** Opening ENTRIES SUPPLIED block **

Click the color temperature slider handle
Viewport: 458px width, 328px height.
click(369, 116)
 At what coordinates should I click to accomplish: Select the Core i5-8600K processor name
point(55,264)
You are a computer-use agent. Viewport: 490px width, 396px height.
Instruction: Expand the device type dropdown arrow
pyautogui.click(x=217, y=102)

** Closing ENTRIES SUPPLIED block **
** Opening ENTRIES SUPPLIED block **

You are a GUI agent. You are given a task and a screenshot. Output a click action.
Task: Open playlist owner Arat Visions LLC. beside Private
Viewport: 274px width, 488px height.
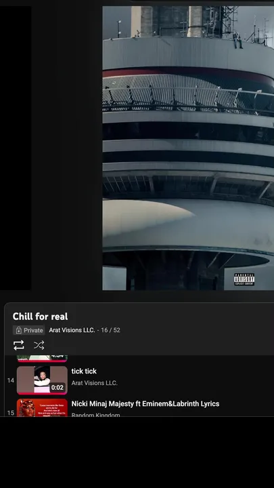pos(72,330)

** Closing ENTRIES SUPPLIED block **
** Opening ENTRIES SUPPLIED block **

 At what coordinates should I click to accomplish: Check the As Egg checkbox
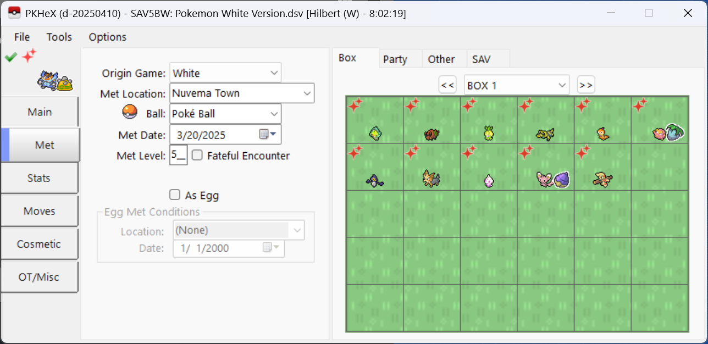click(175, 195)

** Closing ENTRIES SUPPLIED block **

THE PROBLEM: Copy every line of the material in which the word "agent" occurs.

REPLY TO THE EXERCISE:
You are a computer-use agent. Viewport: 490px width, 396px height.
You are a GUI agent. You are given a task and a screenshot. Output a click action.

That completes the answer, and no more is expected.